Uscito a fine ciclo vitale sulla prima e probabilmente insuperata PlayStation, Vib Ribbon si presentava come un gioco antitetico al trend cinematico fatto di filmati spettacolari e grafica in 3D che la scatola grigia made in Sony ha da allora contribuito a impostare in modo decisivo. Laddove i vari Resident Evil, Final Fantasy, Metal Gear Solid, brillavano per complessità della storia, sofisticatezza della grafica e per gameplay tarati sul gradimento dei giocatori smaliziati, Vib Ribbon si presentava probabilmente come il gioco più semplice del mondo, non dissimile in tal senso dai vecchi classici anni ’80. La grafica consisteva in un’unica linea bianca su sfondo nero e semplice scopo del gioco era che Vibri, una buffa coniglietta stilizzata che procedeva inesorabile lungo la linea, evitasse ostacoli come buche, mura, cerchi e linee zigzagate, premendo un pulsante corrispondente rispetto all’ostacolo proposto, che poteva essere anche il frutto della combinazione di due diversi elementi ed essere oltrepassato mediante la pressione simultanea dei due tasti relativi.

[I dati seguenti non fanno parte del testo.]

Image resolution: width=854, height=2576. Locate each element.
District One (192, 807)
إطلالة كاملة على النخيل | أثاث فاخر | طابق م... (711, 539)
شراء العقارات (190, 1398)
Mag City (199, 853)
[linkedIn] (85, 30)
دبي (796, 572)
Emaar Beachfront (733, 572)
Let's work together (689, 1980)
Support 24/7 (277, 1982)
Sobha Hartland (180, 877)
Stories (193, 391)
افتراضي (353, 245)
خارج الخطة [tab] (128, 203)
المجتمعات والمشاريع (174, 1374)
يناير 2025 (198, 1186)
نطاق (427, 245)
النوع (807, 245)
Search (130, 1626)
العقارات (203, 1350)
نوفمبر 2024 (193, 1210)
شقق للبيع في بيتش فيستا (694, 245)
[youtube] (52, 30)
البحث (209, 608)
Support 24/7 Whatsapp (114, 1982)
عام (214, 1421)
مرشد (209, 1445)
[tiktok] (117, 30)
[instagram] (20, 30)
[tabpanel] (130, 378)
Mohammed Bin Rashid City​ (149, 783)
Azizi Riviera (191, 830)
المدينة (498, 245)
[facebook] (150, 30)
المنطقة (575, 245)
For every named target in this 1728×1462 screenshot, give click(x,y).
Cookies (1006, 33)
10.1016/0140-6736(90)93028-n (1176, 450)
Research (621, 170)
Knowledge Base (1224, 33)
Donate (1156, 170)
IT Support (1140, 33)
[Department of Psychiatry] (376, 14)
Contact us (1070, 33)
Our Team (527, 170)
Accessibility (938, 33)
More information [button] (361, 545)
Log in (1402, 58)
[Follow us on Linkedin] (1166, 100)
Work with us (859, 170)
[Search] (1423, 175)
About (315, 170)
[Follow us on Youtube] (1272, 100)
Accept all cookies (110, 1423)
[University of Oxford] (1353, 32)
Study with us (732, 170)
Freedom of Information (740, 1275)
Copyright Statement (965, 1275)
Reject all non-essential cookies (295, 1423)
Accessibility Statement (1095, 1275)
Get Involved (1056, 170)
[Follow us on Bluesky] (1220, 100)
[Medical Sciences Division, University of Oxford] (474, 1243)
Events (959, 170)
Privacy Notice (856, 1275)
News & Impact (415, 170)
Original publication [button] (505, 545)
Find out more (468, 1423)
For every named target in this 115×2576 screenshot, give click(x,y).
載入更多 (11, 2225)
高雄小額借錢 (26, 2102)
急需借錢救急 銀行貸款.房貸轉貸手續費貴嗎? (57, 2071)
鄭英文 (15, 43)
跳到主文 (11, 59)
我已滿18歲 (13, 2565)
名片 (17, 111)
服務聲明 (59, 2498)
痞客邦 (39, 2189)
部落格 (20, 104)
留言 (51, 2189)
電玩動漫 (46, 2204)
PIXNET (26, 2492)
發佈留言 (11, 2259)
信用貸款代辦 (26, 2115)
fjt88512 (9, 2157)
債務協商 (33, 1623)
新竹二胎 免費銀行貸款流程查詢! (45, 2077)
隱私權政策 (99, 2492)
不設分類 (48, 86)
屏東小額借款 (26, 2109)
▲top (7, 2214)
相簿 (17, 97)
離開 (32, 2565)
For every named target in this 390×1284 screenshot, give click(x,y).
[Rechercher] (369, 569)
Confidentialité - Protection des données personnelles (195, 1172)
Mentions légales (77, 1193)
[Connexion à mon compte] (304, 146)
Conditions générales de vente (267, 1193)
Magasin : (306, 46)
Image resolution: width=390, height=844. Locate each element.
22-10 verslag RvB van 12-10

Da cosa dipendeva la generazione dell’ostacolo? Semplice, dall’intensità della musica, che consisteva in 6 tracce j-pop, che equamente divise determinavano diversi livelli di difficoltà; sbagliando il timing si conteggiava un errore, e al cumularsi degli errori Vibri si involveva prima in una rana e poi in un verme, prima di morire e ricominciare da capo, mentre con una sequenza senza errori si evolveva in una creatura angelica, guadagnando punti bonus in quantità, tentando di ottenere un punteggio perfetto e completare un livello senza sbavature. Tutto molto semplice, oltre il minimale, al punto da determinare la vera, grande, immensa peculiarità di Vib Ribbon; tanto esiguo era il peso del gioco che questo veniva, una volta avviato, caricato integralmente sulla RAM di PlayStation, liberando lo slot del lettore che poteva pertanto ospitare qualsiasi CD audio, e quando si dice qualsiasi si intende TUTTA la musica in formato CD vi potesse mai venire in mente.

Vib Ribbon screenshot

Vib Ribbon – screenshot

Dalla Nona di Beethoven al pop di una qualsiasi boyband, il gioco generava un livello a partire dalla traccia audio presa in esame, livello la cui complessità dipendeva ancora una volta dall’intensità della musica. Questa piccola ma decisiva caratteristica faceva di Vib Ribbon un gioco semplicemente unico e infinito, un rhythm game psichedelico e mai noioso, fuori di testa, ma solido e imprevedibile nel gameplay, dato che ogni traccia rappresentava un mistero, la generazione di un livello la cui complessità non si poteva immaginare o prestabilire. Dopo Parappa the Rapper e Um Jammer Lammy Sony creava forse il suo più grande capolavoro del genere, meno incisivo in termini di caratterizzazione dei personaggi ma ancora più divertente e appagante. Un monumento alla creatività innovatrice di Sony, che già allora si faceva strada sotto forma di coniglietta e a tempo di musica.

Come è stato (ri)giocato: uscito su PlayStation nel 2000, Vib Ribbon è ad oggi un cimelio piuttosto raro, che ha però fortunatamente goduto di una riuscita riedizione digitale, uscita su PSN a fine 2014.